■ YOUR TASK ■
Return the material unaltered, line by line.

****************************************

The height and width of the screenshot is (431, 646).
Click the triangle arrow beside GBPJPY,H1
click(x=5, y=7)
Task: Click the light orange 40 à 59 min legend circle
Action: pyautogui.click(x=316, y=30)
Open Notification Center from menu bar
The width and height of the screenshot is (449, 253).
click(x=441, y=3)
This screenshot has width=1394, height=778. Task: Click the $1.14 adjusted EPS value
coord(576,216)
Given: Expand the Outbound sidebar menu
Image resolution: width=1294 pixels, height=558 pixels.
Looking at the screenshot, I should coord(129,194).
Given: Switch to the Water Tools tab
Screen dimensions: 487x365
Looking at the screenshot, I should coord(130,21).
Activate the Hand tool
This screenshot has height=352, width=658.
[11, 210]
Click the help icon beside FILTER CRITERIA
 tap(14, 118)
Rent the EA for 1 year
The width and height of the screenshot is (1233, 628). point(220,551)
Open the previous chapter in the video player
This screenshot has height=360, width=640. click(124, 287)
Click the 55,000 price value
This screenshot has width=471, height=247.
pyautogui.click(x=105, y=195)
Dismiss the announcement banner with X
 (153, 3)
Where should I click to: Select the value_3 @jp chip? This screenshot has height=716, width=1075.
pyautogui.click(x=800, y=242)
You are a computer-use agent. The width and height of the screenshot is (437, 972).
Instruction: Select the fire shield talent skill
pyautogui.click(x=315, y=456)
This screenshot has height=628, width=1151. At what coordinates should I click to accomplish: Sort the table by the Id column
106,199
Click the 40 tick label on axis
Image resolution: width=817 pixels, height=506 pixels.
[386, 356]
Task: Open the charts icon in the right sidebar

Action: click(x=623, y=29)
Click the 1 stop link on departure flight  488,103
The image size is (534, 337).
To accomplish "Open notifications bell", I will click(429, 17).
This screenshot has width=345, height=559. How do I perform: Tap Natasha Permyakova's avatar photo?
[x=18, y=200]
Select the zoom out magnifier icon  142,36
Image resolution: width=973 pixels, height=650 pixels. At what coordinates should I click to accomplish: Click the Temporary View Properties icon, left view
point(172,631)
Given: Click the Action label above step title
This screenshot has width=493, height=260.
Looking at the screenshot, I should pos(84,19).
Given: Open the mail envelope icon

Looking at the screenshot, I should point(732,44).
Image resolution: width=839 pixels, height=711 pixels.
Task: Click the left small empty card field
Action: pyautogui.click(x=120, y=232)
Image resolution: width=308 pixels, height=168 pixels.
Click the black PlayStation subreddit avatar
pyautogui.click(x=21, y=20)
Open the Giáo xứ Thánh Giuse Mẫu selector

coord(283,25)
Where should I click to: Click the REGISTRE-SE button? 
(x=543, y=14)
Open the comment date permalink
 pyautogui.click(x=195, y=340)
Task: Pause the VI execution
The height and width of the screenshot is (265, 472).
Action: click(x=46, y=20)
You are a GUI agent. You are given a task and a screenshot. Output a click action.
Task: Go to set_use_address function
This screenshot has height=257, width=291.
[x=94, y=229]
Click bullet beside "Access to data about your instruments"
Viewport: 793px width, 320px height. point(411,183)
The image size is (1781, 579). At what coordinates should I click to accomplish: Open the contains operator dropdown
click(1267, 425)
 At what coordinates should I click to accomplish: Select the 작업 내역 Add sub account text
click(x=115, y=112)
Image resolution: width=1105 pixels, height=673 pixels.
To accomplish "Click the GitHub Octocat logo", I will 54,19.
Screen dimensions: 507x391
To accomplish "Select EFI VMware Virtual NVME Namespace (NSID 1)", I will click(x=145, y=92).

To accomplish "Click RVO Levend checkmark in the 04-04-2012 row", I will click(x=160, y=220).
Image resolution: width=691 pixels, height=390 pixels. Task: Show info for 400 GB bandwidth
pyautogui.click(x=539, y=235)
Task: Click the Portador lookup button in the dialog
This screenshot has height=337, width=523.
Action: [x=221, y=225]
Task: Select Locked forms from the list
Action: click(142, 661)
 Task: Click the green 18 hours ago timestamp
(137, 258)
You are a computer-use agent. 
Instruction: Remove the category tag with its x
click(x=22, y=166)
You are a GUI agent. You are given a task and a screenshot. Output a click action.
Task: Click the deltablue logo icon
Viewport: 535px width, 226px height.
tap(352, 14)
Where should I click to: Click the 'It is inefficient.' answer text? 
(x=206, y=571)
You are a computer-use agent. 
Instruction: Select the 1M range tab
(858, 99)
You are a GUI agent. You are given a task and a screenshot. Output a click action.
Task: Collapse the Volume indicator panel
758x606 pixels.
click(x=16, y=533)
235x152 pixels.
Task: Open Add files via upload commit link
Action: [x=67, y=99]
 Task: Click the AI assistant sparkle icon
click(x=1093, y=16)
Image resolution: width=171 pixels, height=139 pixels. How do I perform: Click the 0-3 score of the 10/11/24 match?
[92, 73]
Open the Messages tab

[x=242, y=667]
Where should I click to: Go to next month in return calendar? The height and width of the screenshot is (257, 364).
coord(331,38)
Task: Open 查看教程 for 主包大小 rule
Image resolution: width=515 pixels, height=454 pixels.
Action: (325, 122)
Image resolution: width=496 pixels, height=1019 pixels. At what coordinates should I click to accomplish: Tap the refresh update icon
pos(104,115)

****************************************

■ EXPECTED ANSWER ■
The height and width of the screenshot is (431, 646).
Click the triangle arrow beside GBPJPY,H1
click(x=5, y=7)
Task: Click the light orange 40 à 59 min legend circle
Action: pyautogui.click(x=316, y=30)
Open Notification Center from menu bar
The width and height of the screenshot is (449, 253).
click(x=441, y=3)
This screenshot has width=1394, height=778. Task: Click the $1.14 adjusted EPS value
coord(576,216)
Given: Expand the Outbound sidebar menu
Image resolution: width=1294 pixels, height=558 pixels.
Looking at the screenshot, I should coord(129,194).
Given: Switch to the Water Tools tab
Screen dimensions: 487x365
Looking at the screenshot, I should coord(130,21).
Activate the Hand tool
This screenshot has height=352, width=658.
[11, 210]
Click the help icon beside FILTER CRITERIA
 tap(14, 118)
Rent the EA for 1 year
The width and height of the screenshot is (1233, 628). point(220,551)
Open the previous chapter in the video player
This screenshot has height=360, width=640. click(124, 287)
Click the 55,000 price value
This screenshot has width=471, height=247.
pyautogui.click(x=105, y=195)
Dismiss the announcement banner with X
 (153, 3)
Where should I click to: Select the value_3 @jp chip? This screenshot has height=716, width=1075.
pyautogui.click(x=800, y=242)
You are a computer-use agent. The width and height of the screenshot is (437, 972).
Instruction: Select the fire shield talent skill
pyautogui.click(x=315, y=456)
This screenshot has height=628, width=1151. At what coordinates should I click to accomplish: Sort the table by the Id column
106,199
Click the 40 tick label on axis
Image resolution: width=817 pixels, height=506 pixels.
[386, 356]
Task: Open the charts icon in the right sidebar

Action: click(x=623, y=29)
Click the 1 stop link on departure flight  488,103
The image size is (534, 337).
To accomplish "Open notifications bell", I will click(429, 17).
This screenshot has width=345, height=559. How do I perform: Tap Natasha Permyakova's avatar photo?
[x=18, y=200]
Select the zoom out magnifier icon  142,36
Image resolution: width=973 pixels, height=650 pixels. At what coordinates should I click to accomplish: Click the Temporary View Properties icon, left view
point(172,631)
Given: Click the Action label above step title
This screenshot has width=493, height=260.
Looking at the screenshot, I should pos(84,19).
Given: Open the mail envelope icon

Looking at the screenshot, I should point(732,44).
Image resolution: width=839 pixels, height=711 pixels.
Task: Click the left small empty card field
Action: pyautogui.click(x=120, y=232)
Image resolution: width=308 pixels, height=168 pixels.
Click the black PlayStation subreddit avatar
pyautogui.click(x=21, y=20)
Open the Giáo xứ Thánh Giuse Mẫu selector

coord(283,25)
Where should I click to: Click the REGISTRE-SE button? 
(x=543, y=14)
Open the comment date permalink
 pyautogui.click(x=195, y=340)
Task: Pause the VI execution
The height and width of the screenshot is (265, 472).
Action: click(x=46, y=20)
You are a GUI agent. You are given a task and a screenshot. Output a click action.
Task: Go to set_use_address function
This screenshot has height=257, width=291.
[x=94, y=229]
Click bullet beside "Access to data about your instruments"
Viewport: 793px width, 320px height. point(411,183)
The image size is (1781, 579). At what coordinates should I click to accomplish: Open the contains operator dropdown
click(1267, 425)
 At what coordinates should I click to accomplish: Select the 작업 내역 Add sub account text
click(x=115, y=112)
Image resolution: width=1105 pixels, height=673 pixels.
To accomplish "Click the GitHub Octocat logo", I will 54,19.
Screen dimensions: 507x391
To accomplish "Select EFI VMware Virtual NVME Namespace (NSID 1)", I will click(x=145, y=92).

To accomplish "Click RVO Levend checkmark in the 04-04-2012 row", I will click(x=160, y=220).
Image resolution: width=691 pixels, height=390 pixels. Task: Show info for 400 GB bandwidth
pyautogui.click(x=539, y=235)
Task: Click the Portador lookup button in the dialog
This screenshot has height=337, width=523.
Action: [x=221, y=225]
Task: Select Locked forms from the list
Action: click(142, 661)
 Task: Click the green 18 hours ago timestamp
(137, 258)
You are a computer-use agent. 
Instruction: Remove the category tag with its x
click(x=22, y=166)
You are a GUI agent. You are given a task and a screenshot. Output a click action.
Task: Click the deltablue logo icon
Viewport: 535px width, 226px height.
tap(352, 14)
Where should I click to: Click the 'It is inefficient.' answer text? 
(x=206, y=571)
You are a computer-use agent. 
Instruction: Select the 1M range tab
(858, 99)
You are a GUI agent. You are given a task and a screenshot. Output a click action.
Task: Collapse the Volume indicator panel
758x606 pixels.
click(x=16, y=533)
235x152 pixels.
Task: Open Add files via upload commit link
Action: [x=67, y=99]
 Task: Click the AI assistant sparkle icon
click(x=1093, y=16)
Image resolution: width=171 pixels, height=139 pixels. How do I perform: Click the 0-3 score of the 10/11/24 match?
[92, 73]
Open the Messages tab

[x=242, y=667]
Where should I click to: Go to next month in return calendar? The height and width of the screenshot is (257, 364).
coord(331,38)
Task: Open 查看教程 for 主包大小 rule
Image resolution: width=515 pixels, height=454 pixels.
Action: (325, 122)
Image resolution: width=496 pixels, height=1019 pixels. At what coordinates should I click to accomplish: Tap the refresh update icon
pos(104,115)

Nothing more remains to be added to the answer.